PROVIDED RECORDS:
━━━━━━━━━━━━━━━━━━━━━━━━━━━━━━

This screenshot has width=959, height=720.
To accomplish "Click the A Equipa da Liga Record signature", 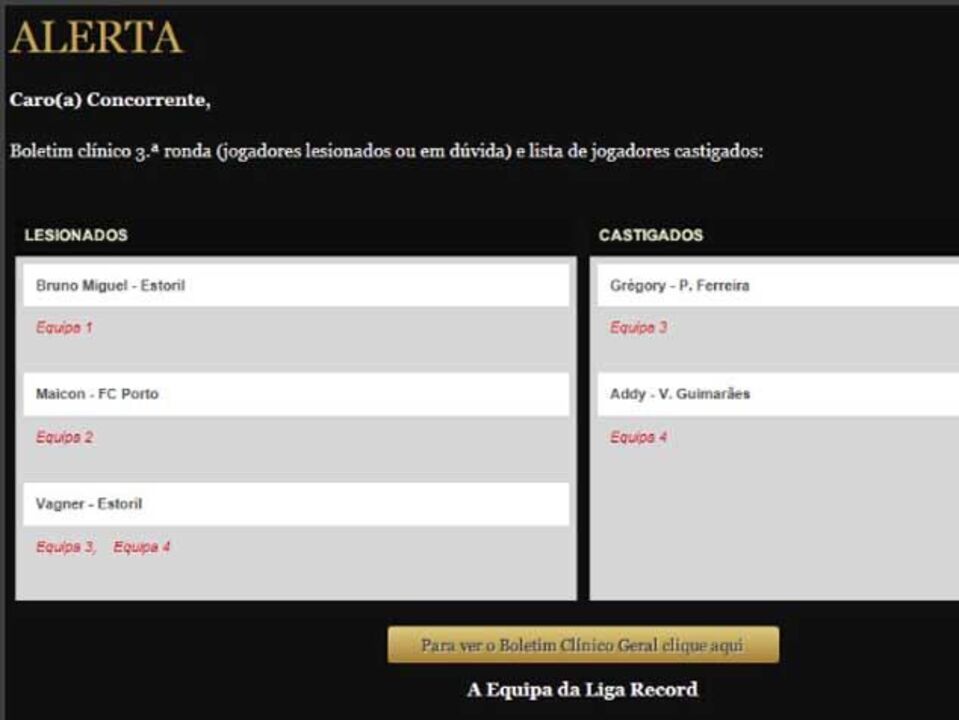I will point(582,689).
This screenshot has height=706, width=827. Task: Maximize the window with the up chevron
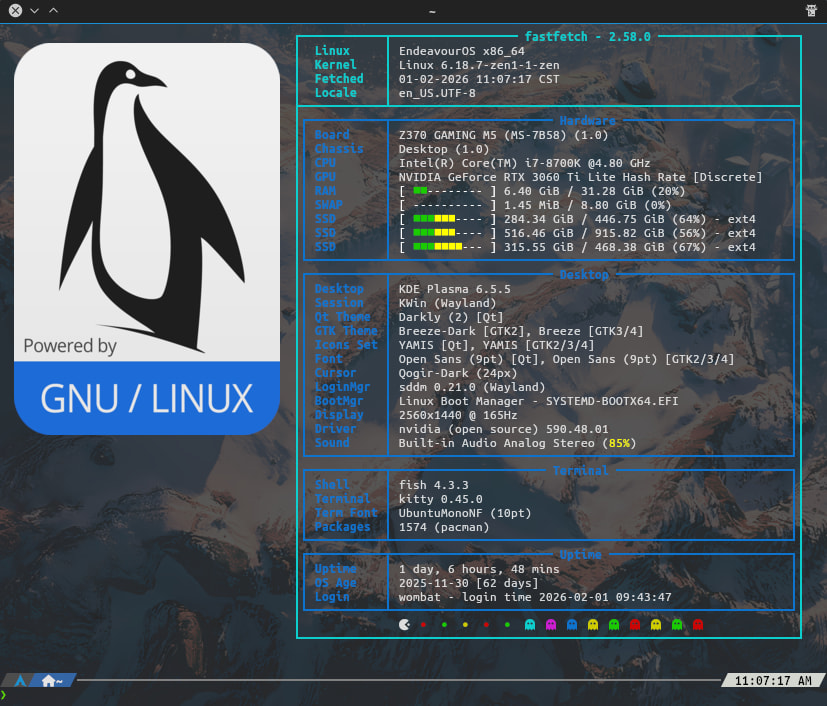[x=53, y=10]
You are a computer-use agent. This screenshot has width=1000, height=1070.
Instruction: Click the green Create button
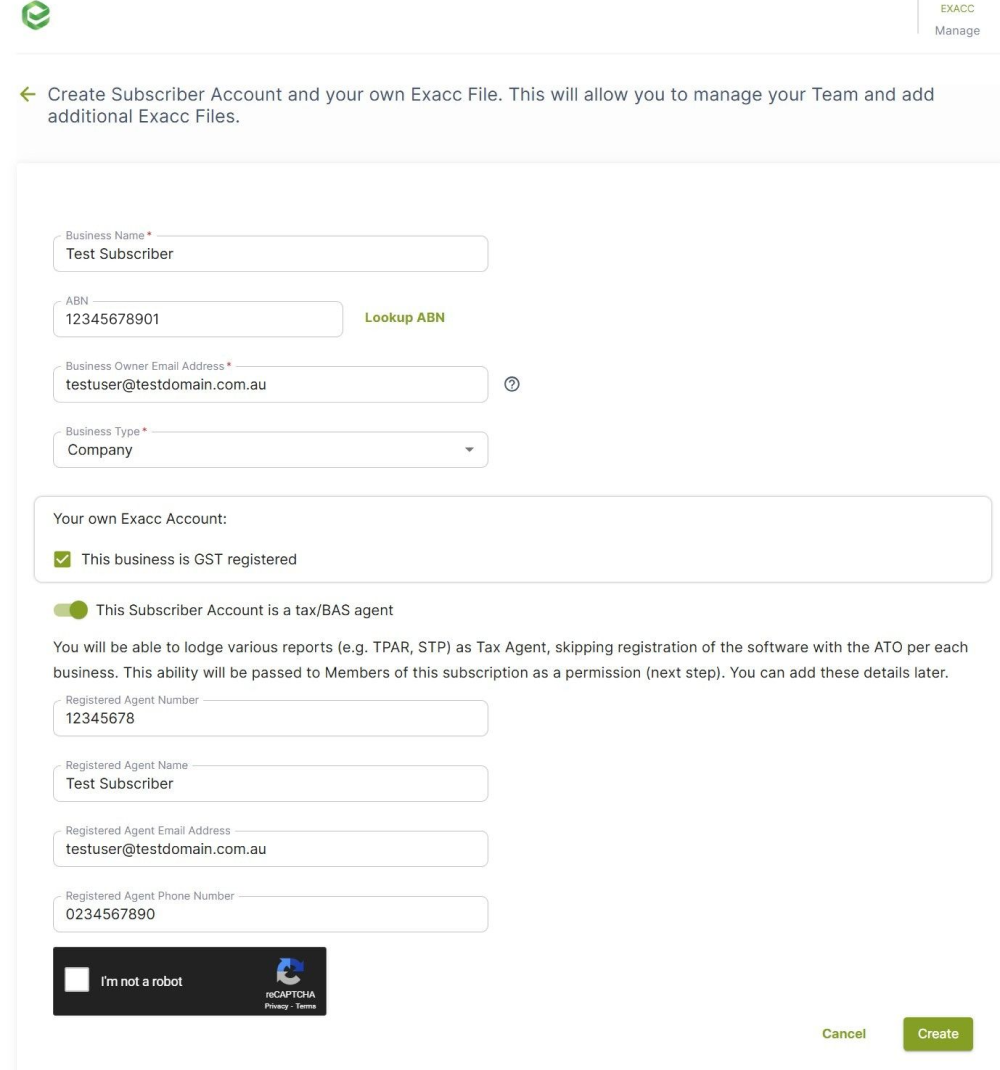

━━━━━━━━━━━━━━━━━━━━━━━━━━━━━━

EXERCISE AIM: Leaving every picture out, return the lines from the one containing "This screenshot has height=706, width=827." through the last line of the records exactly.

WRITTEN ANSWER:
This screenshot has height=706, width=827. Task: Maximize the window with the up chevron
[x=53, y=10]
You are a computer-use agent. This screenshot has width=1000, height=1070.
Instruction: Click the green Create button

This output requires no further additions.